**Texto proporcionado**

◇ ◇ ◇

Y en cuanto a la libertad, tengamos en cuenta que todos los analistas están de acuerdo en que el valor más apreciado por los hombres y mujeres de hoy es el de la libertad. Ante las verdades directamente reveladas por Dios y fielmente custodiadas y transmitidas por la Iglesia no cabe libertad alguna: sólo cabe la adhesión plena, razonable, amorosa y confiada a su palabra. Pero ante las demás, especialmente en el campo moral, es posible el ejercicio de la libertad personal. No se trata de relajación de costumbres, sino de racionalidad. Tengamos en cuenta que cuando la razón y la fe se oponen, o es porque la razón traspasa sus límites o es porque ejercemos el magisterio con una notable miopía y una falta de confianza en el Espíritu. Si no apoyamos esa libertad que pertenece a los fieles, les estamos manteniendo en un perpetuo infantilismo religioso y moral. Y nosotros estaremos abusando de nuestro magisterio.
Yo estoy convencido, porque tengo fe, que la Iglesia superará esta crisis, como tantas otras, aunque ésta sea, quizás, la más grave que ha sufrido en su historia, porque no se trata de evangelizar pueblos paganos, sino sociedades multisecularmente cristiana, para las que el cristianismo ya no es una novedad histórica, sino que, hasta cierto punto, están ya de vuelta de él. Y porque no se trata de determinadas herejías, sino de la cuestión base de toda verdad de fe: la existencia y el sentido de Dios para el hombre. Creo que esta crisis es un momento de purificación hacia una Iglesia mucho más pobre de poder y esplendor, sencilla y cercana a los hombres y a sus orígenes evangélicos. Por eso es posible la esperanza.

◇ ◇ ◇

[Datos recopilados]
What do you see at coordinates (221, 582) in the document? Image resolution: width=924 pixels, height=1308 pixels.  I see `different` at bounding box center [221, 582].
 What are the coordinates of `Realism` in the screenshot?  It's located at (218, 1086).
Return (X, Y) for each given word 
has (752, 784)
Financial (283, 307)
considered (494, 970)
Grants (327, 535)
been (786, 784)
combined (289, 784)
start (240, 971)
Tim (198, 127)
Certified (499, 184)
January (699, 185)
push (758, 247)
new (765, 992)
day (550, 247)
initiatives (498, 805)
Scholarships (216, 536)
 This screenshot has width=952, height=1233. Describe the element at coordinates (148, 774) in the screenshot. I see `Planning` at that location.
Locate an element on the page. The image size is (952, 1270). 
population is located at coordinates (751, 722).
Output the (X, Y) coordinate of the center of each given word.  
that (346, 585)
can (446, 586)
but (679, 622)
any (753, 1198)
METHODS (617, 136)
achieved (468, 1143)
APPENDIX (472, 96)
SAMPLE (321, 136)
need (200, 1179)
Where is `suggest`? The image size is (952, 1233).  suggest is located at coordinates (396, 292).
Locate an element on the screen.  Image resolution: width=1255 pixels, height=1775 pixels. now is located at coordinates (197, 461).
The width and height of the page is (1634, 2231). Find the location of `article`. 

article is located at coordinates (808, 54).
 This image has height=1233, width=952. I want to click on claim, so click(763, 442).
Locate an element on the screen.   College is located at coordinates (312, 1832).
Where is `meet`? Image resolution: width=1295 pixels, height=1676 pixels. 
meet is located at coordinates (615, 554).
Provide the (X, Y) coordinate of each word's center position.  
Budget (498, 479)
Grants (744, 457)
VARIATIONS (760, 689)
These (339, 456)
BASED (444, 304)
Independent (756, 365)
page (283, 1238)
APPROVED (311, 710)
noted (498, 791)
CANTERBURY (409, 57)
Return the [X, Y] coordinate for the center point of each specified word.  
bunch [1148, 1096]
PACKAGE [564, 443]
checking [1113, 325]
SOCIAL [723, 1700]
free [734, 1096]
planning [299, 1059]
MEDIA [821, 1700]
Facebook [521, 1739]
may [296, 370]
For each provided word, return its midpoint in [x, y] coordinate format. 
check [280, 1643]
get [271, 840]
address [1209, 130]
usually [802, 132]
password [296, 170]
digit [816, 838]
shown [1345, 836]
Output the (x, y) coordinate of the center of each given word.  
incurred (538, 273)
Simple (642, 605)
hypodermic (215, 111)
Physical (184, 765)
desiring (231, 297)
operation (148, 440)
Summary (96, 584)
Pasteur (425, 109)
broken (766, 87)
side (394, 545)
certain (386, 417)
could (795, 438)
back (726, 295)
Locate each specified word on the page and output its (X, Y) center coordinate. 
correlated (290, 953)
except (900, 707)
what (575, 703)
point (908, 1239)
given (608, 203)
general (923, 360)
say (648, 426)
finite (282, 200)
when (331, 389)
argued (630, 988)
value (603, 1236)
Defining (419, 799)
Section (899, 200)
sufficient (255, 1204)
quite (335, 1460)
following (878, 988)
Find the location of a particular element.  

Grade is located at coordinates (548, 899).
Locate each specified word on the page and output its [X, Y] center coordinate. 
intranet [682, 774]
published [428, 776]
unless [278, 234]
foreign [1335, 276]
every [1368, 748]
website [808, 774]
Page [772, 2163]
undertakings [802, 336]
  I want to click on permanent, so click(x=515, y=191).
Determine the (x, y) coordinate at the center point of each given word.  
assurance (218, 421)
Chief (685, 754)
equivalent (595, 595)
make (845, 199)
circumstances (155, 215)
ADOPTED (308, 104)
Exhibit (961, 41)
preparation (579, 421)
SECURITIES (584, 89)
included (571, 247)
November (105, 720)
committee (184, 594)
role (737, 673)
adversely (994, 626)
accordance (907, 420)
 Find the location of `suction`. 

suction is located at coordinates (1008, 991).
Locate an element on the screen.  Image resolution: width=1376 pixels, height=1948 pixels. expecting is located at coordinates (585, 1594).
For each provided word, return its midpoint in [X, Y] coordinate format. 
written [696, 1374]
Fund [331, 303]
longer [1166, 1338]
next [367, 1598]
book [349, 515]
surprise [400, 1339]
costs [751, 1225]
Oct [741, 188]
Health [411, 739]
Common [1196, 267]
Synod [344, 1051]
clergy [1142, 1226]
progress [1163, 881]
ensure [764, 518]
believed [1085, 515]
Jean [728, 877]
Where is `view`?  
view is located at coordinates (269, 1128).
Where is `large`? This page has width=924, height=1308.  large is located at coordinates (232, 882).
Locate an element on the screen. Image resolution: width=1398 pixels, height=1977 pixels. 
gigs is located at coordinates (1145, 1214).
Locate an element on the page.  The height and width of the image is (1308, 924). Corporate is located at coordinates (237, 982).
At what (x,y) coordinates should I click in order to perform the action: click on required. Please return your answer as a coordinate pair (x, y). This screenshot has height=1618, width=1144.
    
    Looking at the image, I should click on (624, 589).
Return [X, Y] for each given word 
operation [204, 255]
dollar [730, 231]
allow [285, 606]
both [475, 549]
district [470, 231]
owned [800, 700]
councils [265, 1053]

◇ ◇ ◇

**Preguntas sobre el texto**
[1] Según el texto, ¿cuál es el valor más apreciado por los hombres y mujeres de hoy?
[2] Reproduce el fragmento del texto que comienza en las palabras "Yo estoy convencido, porque" y termina después de "posible la esperanza.", cambiando "purificación" por "renovación".
[3] Indica si cada afirmación concuerda con el texto y justifica la respuesta con las palabras exactas del texto:
(a) Ante las verdades directamente reveladas por Dios cabe la libertad personal.
(b) La crisis actual se refiere a determinadas herejías.
(c) La Iglesia superará esta crisis.

**Resultados en orden**
[1] La libertad.

[2]
Yo estoy convencido, porque tengo fe, que la Iglesia superará esta crisis, como tantas otras, aunque ésta sea, quizás, la más grave que ha sufrido en su historia, porque no se trata de evangelizar pueblos paganos, sino sociedades multisecularmente cristiana, para las que el cristianismo ya no es una novedad histórica, sino que, hasta cierto punto, están ya de vuelta de él. Y porque no se trata de determinadas herejías, sino de la cuestión base de toda verdad de fe: la existencia y el sentido de Dios para el hombre. Creo que esta crisis es un momento de renovación hacia una Iglesia mucho más pobre de poder y esplendor, sencilla y cercana a los hombres y a sus orígenes evangélicos. Por eso es posible la esperanza.

[3]
(a) No: "Ante las verdades directamente reveladas por Dios y fielmente custodiadas y transmitidas por la Iglesia no cabe libertad alguna".
(b) No: "no se trata de determinadas herejías, sino de la cuestión base de toda verdad de fe".
(c) Sí: "Yo estoy convencido, porque tengo fe, que la Iglesia superará esta crisis".